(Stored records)
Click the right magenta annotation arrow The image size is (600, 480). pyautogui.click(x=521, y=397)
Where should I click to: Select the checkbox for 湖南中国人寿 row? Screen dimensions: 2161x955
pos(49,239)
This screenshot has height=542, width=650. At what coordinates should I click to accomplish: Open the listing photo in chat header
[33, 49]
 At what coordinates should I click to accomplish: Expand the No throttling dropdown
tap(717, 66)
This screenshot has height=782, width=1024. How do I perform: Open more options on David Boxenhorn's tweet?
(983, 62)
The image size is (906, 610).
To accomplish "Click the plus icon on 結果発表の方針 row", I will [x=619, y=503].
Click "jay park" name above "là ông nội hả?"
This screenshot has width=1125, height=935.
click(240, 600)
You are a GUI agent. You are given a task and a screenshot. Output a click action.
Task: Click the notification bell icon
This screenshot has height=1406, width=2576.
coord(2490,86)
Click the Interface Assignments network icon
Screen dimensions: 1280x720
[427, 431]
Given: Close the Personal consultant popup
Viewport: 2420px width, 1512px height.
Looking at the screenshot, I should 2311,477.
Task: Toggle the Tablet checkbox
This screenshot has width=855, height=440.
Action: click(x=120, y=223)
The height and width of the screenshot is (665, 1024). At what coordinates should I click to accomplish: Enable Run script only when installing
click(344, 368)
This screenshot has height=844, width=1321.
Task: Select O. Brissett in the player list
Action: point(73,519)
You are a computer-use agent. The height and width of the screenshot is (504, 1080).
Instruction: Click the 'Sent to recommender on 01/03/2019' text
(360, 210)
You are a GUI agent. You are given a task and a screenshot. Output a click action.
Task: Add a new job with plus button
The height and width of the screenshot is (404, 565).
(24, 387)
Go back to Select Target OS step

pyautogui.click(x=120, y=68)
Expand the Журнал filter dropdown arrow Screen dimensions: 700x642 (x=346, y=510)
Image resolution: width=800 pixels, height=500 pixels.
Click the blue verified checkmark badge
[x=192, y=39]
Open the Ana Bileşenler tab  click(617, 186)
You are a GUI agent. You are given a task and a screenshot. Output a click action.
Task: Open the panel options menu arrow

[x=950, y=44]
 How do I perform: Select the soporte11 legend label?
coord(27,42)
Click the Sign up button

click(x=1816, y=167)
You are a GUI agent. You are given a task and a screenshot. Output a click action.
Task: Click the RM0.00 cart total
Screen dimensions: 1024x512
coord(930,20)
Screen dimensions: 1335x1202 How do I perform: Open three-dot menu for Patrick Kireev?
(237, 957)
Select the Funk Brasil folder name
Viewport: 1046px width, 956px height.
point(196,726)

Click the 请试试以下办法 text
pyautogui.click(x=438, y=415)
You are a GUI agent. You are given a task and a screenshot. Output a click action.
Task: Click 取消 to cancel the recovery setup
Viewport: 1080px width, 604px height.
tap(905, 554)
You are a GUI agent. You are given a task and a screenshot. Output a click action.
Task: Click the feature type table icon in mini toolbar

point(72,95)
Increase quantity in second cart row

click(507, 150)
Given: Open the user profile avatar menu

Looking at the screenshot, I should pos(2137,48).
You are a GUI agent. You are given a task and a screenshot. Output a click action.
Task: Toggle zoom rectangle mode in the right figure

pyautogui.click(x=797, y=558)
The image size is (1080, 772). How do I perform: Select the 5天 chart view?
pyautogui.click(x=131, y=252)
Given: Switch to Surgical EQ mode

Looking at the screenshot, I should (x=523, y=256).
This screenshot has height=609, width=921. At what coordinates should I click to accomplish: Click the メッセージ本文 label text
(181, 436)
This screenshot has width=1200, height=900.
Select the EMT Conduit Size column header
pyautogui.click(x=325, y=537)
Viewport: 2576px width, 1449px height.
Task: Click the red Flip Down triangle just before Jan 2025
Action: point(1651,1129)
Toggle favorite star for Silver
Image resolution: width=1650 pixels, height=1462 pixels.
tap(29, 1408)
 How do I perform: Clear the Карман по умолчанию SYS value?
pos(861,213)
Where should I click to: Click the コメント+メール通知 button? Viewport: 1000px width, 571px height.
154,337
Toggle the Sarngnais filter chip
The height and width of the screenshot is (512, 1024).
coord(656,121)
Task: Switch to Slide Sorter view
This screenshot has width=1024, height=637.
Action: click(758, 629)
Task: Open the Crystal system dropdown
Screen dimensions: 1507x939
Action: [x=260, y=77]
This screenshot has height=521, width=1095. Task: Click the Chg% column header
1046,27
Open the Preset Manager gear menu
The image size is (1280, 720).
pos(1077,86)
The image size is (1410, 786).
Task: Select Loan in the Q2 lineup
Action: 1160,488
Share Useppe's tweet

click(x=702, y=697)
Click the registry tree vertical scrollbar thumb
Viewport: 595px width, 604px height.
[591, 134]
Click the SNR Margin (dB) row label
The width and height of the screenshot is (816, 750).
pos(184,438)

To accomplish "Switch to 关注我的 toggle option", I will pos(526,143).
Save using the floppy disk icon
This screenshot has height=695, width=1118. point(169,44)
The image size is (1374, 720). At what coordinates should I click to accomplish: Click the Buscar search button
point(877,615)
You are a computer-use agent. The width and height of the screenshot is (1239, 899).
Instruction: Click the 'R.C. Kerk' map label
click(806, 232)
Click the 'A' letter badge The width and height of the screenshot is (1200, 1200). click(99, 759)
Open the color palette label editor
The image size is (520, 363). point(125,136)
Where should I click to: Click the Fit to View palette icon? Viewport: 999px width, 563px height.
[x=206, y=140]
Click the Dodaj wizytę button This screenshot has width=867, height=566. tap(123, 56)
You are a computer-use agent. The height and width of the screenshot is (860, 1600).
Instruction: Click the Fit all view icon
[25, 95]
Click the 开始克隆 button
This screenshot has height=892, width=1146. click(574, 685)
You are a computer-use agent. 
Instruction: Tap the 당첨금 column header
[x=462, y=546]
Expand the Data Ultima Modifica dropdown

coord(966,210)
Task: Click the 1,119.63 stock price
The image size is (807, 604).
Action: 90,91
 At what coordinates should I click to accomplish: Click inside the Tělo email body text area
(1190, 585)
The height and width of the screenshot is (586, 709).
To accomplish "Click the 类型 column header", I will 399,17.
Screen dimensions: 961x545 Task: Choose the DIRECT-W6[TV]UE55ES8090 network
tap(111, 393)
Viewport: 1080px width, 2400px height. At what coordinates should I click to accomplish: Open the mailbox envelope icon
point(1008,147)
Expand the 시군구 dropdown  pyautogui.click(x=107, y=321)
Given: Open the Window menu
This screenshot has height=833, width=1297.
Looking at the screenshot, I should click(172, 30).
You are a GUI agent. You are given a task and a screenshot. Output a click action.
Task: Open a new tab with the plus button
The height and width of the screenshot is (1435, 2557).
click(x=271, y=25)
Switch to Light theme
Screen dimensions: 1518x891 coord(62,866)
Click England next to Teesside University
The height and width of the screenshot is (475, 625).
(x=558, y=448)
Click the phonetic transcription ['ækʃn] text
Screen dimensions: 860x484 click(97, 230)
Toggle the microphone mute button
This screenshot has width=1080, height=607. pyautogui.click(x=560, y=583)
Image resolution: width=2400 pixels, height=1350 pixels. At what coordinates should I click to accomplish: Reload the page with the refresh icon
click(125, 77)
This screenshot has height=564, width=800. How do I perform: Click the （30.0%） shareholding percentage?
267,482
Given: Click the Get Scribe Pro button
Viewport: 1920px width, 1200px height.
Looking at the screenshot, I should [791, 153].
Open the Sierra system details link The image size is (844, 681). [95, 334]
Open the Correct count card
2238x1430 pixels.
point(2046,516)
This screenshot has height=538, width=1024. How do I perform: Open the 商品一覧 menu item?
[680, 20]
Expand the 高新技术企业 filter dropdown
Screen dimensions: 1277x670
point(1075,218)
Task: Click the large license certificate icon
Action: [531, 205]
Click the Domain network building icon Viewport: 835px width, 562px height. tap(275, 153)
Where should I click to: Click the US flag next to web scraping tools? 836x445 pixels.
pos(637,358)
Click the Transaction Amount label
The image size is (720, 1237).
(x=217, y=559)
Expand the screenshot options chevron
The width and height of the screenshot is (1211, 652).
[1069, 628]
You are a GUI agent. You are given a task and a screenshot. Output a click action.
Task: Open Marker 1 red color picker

WHAT YOU ARE ASKED TO DO | Reproduce, unchanged, the lines of the material above, from the line containing "Select the Funk Brasil folder name" to the line containing "pyautogui.click(x=438, y=415)", with both of those lines included.

REPLY |
Select the Funk Brasil folder name
Viewport: 1046px width, 956px height.
point(196,726)

Click the 请试试以下办法 text
pyautogui.click(x=438, y=415)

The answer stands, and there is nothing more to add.